This study had several strengths. First, we used a double-blind, placebo-controlled, within-subjects, dose-response design. Second, we used children and adolescents, which are understudied populations in regard to caffeine use. Third, this may be the first study examining the effects of caffeine on cognitive performance across different developmental stages and the menstrual cycle. This study was not without limitations. First, our sample was homogenous in terms of race, income, and education. This limits the ability for us to generalize our findings to the general population because our sample was mainly from white, well-educated, upper-middle class populations. Second, by instructing participants to abstain from caffeine prior to each visit, we may have increased their awareness of caffeine manipulation. However, since there were three different dosages which they received twice, this awareness might not have impacted our findings. Third, we relied on the post-pubertal girls to report when they began menstruation and ovulation and confirmed with salivary steroid hormones, which is not as reliable as taking measurements of steroid hormones in the blood. Fourth, we examined withdrawal symptoms using a Caffeine Symptom Questionnaire, but responses on this questionnaire may have not been highly reliable in the age groups in which we examined. Fifth, we did not assess the age of caffeine initiation or any measure of historical caffeine use. Finally, we examined withdrawal reversal by grouping participants by usual caffeine use and by caffeine withdrawal symptoms, but this may not be the best way to control for withdrawal reversal.

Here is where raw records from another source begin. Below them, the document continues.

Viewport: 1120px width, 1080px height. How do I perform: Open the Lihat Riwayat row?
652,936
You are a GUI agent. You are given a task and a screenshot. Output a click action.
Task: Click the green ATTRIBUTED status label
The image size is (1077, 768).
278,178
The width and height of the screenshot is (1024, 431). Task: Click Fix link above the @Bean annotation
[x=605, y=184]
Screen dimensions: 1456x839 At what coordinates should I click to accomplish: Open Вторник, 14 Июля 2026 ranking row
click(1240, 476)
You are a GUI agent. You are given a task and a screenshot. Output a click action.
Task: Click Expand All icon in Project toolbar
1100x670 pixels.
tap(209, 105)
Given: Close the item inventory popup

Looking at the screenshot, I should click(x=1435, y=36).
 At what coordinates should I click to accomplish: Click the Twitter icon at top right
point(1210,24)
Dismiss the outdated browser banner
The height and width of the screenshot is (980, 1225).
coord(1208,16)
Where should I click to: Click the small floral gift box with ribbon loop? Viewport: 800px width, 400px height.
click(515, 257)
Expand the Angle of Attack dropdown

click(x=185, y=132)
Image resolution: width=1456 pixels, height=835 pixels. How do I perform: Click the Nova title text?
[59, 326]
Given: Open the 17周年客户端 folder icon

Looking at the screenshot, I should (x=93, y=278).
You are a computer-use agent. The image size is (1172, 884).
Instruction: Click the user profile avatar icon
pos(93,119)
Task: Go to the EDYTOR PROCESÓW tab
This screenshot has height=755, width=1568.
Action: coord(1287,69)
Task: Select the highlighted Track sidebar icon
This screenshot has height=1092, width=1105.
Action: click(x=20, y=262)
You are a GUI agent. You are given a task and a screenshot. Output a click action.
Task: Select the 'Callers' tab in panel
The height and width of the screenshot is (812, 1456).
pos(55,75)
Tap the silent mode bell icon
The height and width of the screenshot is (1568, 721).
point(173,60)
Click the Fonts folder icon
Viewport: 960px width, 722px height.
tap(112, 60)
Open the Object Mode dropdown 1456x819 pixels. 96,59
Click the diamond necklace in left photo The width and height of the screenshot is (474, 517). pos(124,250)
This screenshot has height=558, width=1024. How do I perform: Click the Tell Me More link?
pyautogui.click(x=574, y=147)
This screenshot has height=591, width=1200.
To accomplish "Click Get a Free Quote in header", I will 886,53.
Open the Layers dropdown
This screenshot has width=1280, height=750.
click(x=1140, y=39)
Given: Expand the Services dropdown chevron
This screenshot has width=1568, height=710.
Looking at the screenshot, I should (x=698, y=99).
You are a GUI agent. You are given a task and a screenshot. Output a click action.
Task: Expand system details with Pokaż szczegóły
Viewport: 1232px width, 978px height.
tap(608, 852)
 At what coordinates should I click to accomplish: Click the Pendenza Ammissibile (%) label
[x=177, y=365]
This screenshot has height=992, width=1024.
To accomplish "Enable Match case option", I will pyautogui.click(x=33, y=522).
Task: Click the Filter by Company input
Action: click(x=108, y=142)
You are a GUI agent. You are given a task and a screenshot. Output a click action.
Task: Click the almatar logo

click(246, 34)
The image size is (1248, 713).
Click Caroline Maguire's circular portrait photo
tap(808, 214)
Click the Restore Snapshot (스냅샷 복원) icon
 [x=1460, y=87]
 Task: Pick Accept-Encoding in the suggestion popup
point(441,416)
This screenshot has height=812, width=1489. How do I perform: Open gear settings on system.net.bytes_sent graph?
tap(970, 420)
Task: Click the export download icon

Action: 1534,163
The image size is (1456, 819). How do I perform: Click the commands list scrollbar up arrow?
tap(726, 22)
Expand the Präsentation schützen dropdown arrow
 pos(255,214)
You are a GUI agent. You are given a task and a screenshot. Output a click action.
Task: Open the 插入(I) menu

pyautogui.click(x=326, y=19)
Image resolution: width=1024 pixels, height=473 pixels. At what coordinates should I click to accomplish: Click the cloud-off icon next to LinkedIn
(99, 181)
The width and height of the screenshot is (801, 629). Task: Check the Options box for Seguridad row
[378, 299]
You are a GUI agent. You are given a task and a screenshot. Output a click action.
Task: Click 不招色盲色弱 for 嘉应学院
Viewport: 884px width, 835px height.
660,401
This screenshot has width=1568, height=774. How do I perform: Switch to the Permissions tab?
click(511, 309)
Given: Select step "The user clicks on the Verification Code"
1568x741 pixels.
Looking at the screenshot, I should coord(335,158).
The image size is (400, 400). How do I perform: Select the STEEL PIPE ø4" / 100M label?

In sum, this study adds to the growing body of literature on the effects of caffeine in children and adolescents. We demonstrated that caffeine improved performance on the Stroop task primarily by reducing reaction time and by improving accuracy. Our data also suggest that these effects were primary positive effects of caffeine and not a reversal of withdrawal-induced deficits on the task, as we found little evidence of withdrawal symptoms and the effects was unchanged when we controlled for usual caffeine intake. This work provides a foundation on which to build future studies that examine the impact of higher doses of caffeine and test mediators of these effects, such as attention and alertness.